Monday, October 9, 2023

Tiny Timmies: or, Surprisingly subtle use of pineapple

Today on A Book of Cookrye, we are once again trusting recipes from readers! This one comes from Freezy, who has previously given us the delicious Wacky Cake and the disastrous banana "pancakes."

Tiny Timmies
1 small can (8-9 oz) crushed pineapple (preferably canned in syrup, but juice also works)
½ cup butter
1 cup packed light brown sugar (dark works too)
1 egg
2 tsp baking powder
¼ teaspoon salt
2 cups flour
6 oz (1 cup) butterscotch chips
3 oz (¾ cup) walnuts or pecans, crushed
Optional candied cherries for a garnish (and if you really wanna make 'em look pineapple upside-downy)

Heat oven to 375°. Have greased or lined cookie sheets ready.
Drain the pineapple, saving 3 tablespoons of the juice. Mix flour and baking powder, set aside. Cream the butter and sugar. Add the egg, beat well. After beating the egg into the butter, add the juice (same way you'd add vanilla in another recipe). Then add the flour, beating just until blended. Mix in the chips, pineapple, and nuts last.
Drop by the spoonful onto a greased or lined baking sheet.

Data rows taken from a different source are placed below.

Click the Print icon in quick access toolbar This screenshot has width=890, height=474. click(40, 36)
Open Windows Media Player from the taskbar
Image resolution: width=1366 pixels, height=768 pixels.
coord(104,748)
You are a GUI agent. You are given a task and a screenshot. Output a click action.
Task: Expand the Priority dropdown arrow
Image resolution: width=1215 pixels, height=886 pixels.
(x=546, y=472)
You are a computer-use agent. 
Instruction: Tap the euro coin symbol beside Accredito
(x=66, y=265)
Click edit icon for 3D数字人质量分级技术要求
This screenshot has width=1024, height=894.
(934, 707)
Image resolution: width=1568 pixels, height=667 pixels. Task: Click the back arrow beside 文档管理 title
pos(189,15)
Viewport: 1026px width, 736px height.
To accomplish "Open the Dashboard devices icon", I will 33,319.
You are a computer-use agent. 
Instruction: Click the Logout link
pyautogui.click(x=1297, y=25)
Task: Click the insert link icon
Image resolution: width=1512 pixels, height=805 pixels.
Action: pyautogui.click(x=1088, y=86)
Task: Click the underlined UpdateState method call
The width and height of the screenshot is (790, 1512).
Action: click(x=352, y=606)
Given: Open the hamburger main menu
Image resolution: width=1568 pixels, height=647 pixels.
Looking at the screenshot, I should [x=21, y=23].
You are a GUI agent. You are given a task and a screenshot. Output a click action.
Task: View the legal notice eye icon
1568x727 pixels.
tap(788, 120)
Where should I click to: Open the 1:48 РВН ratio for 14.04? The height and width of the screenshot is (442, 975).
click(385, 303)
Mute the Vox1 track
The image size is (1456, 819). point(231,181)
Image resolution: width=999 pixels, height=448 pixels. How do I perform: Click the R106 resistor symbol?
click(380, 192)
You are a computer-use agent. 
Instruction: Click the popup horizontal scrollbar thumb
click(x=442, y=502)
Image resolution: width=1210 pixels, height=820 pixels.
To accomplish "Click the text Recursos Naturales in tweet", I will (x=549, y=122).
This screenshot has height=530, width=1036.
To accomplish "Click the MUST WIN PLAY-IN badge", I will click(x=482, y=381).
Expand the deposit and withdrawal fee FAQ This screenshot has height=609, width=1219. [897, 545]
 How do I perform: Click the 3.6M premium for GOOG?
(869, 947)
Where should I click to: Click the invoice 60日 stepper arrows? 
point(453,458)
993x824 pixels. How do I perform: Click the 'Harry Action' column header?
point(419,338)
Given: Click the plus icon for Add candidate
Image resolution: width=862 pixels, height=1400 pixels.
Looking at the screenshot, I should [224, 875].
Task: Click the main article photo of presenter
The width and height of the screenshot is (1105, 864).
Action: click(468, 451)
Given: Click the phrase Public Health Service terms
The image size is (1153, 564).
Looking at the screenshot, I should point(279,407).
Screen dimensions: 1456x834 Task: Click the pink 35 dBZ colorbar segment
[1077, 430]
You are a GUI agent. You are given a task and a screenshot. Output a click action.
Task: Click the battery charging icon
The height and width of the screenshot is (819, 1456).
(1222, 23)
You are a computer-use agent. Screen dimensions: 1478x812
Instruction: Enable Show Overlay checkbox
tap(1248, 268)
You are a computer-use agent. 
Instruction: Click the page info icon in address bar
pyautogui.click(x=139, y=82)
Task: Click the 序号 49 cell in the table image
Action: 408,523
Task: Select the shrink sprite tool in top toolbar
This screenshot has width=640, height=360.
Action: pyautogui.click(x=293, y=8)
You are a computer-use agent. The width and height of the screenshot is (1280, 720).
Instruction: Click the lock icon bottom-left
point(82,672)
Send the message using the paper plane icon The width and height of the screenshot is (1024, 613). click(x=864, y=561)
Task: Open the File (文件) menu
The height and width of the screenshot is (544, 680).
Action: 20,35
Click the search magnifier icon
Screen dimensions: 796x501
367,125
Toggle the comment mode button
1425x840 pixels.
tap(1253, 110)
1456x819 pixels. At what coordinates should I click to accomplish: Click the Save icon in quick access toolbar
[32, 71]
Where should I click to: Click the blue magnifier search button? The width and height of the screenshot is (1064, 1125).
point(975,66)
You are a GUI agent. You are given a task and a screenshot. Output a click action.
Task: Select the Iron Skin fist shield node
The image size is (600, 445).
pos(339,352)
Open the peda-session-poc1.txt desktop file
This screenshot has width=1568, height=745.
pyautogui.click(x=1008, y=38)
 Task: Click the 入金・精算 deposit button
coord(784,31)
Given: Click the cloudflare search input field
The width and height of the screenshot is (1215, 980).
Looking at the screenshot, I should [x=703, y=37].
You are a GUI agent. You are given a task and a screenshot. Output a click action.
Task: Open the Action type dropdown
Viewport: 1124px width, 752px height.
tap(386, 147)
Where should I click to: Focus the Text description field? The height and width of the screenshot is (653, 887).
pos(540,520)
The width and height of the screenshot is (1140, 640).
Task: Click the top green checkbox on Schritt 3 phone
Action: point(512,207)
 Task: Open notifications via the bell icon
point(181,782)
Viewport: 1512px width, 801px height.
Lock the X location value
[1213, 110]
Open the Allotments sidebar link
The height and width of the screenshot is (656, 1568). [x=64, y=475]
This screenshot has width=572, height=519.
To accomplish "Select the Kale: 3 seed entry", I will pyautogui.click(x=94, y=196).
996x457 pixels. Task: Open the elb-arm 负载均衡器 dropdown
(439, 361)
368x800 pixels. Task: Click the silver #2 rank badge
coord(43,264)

If desired, lightly spritz them with cooking spray and pat them flat. (The cooking spray prevents the dough from sticking to your fingers.)
Bake for 10-12 minutes.
When they're done, if you're using cherries, top each with a candied cherry when they're hot right from the oven before letting them cool.

Source: The Cookie Book by Eva Moore, 1973, via Freezy

To begin with, we start with a small can of crushed pineapple. To my great dismay (and I do mean my great dismay), we found precisely zero store-brand cans of crushed pineapple. I had a serious argument with myself in the canned fruit aisle, asking whether I could morally justify purchasing name-brand pineapple or if I should send the recipe on to someone else.


Freezy wrote to "prepare in the usual fashion," which these days involves using high-wattage motors! (As a bonus, the bowl is microwave-safe, so it doesn't matter that I never remember to soften the butter.)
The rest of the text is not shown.